L’altro elemento riguarda il consenso. Grillo fa riferimento anche a una mancata reazione della ragazza: “C’è un video, passaggio per passaggio, e si vede che c’è la consensualità: un gruppo che ride, ragazzi di 19 anni che si stanno divertendo, che sono in mutande e saltellano col pisello così perché sono quattro coglioni, non quattro stupratori”, afferma il garante M5s.
In primis va chiarito questo: “Gli studi dimostrano che nel 70% dei casi quando si subisce una violenza è normale avere un’accondiscendenza per evitare danni maggiori, estraniarsi. Ci sono studi che sgombrano il campo da questi luoghi comuni, bisogna far passare messaggi positivi o si rischiano passi indietro”, afferma Menditto. Ed è questo il nodo: Grillo alimenta luoghi comuni in un’arringa difensiva che va a discapito di tutti, persino di suo figlio quando si domanda il perché – se davvero fosse colpevole – non sia già in prigione.
Il nostro processo penale ha due principi fondamentali: da un lato la presunzione di innocenza, fino alla sentenza. In base a questo principio le misure cautelari personali possono essere adottate solo se sussistono gravi indizi di colpevolezza e vi siano delle precise esigenze cautelari (pericolo di inquinamento delle prove, fuga o pericolo di fuga dell’imputato, tutela della collettività) e, ove adottate, non possono avere una durata indeterminata. Ed è per questo che attualmente il figlio di Grillo è libero. Ma accanto a questo principio ne esiste un altro: la donna che denuncia è un testimone di per sé e in quanto tale è credibile fino a prova contraria. Chi denuncia ha l’obbligo di dire la verità.
E la ragazza in questione, dicono gli atti alla Procura, ha raccontato di essere stata obbligata ad assumere alcol. In quel caso ci troveremmo di fronte a uno stato di minorata difesa con l’ubriachezza indotta. Questa condizione non rende il reato meno grave. “L’80% delle persone afferma che una donna ubriaca al momento della violenza se l’è cercata: assolutamente no”, ribadisce Menditto. “Questi sono luoghi comuni. L’atto sessuale richiede un consenso, se non è un consenso consapevole, è un reato gravissimo. I singoli casi sono complicati, ma chi è dall’altra parte è in grado di percepire se c’è il consenso o meno”, prosegue Meditto.

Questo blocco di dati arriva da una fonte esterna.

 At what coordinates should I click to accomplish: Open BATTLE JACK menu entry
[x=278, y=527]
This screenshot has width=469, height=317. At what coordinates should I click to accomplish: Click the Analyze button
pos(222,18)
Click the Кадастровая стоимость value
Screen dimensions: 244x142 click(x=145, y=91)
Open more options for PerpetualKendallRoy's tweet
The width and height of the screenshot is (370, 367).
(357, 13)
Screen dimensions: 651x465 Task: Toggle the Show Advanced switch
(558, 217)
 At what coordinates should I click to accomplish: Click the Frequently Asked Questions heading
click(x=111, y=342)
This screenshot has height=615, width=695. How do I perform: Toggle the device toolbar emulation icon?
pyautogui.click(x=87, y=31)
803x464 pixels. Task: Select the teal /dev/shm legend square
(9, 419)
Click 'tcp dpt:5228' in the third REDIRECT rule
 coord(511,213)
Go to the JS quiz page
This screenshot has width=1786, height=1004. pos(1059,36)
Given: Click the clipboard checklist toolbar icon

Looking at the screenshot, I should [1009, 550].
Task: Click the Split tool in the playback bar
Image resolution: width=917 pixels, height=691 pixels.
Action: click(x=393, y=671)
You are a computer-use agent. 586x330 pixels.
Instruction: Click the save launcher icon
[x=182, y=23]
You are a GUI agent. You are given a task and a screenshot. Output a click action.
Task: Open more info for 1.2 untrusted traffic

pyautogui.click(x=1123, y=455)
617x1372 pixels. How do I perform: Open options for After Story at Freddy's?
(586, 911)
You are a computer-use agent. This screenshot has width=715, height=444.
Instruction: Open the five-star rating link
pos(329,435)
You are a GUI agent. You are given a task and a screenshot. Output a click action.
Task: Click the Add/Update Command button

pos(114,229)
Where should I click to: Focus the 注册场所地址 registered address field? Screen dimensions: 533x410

“Nonostante tutto ciò che sappiamo sulle dinamiche della violenza, ogni comportamento di una donna che denuncia uno stupro viene guardato con sospetto. Non si è consenzienti quando si è obbligate ad avere rapporti sessuali contro la propria volontà o quando non si può prestare consenso perché ubriache”, fa notare ancora la presidente di D.i.Re.
Grillo è libero di difendere la presunta innocenza di suo figlio fino alla fine perché non è questa la sede dove si stabilisce quale sia la verità, ma è assolutamente imprescindibile non far cadere quelle parole nel vuoto. Non c’è una scadenza per denunciare le violenze. Non stabilisce Grillo qual è il tempo giusto in cui quelle (presunte) violenze sono ancora tali per essere denunciate. Non è Grillo a stabilire se la ragazza fosse consenziente. Sarà la magistratura a farlo. E se la ragazza avesse cambiato idea un secondo prima di iniziare? Sarebbe diverso? Se la ragazza era ubriaca come gli altri ragazzi era meno violenza?
Secondo l’Istat (rilevazione del 2019), persiste in Italia il pregiudizio che addebita alla donna la responsabilità della violenza sessuale subita. Addirittura il 39,3% della popolazione ritiene che una donna è in grado di sottrarsi a un rapporto sessuale se davvero non lo vuole. Anche la percentuale di chi pensa che le donne possano provocare la violenza sessuale con il loro modo di vestire è elevata (23,9%).
Il 15,1%, inoltre, è dell’opinione che una donna che subisce violenza sessuale quando è ubriaca o sotto l’effetto di droghe sia almeno in parte corresponsabile. Non è più ammissibile alimentare questa mentalità, qualunque sia il grado di coinvolgimento di chi parla.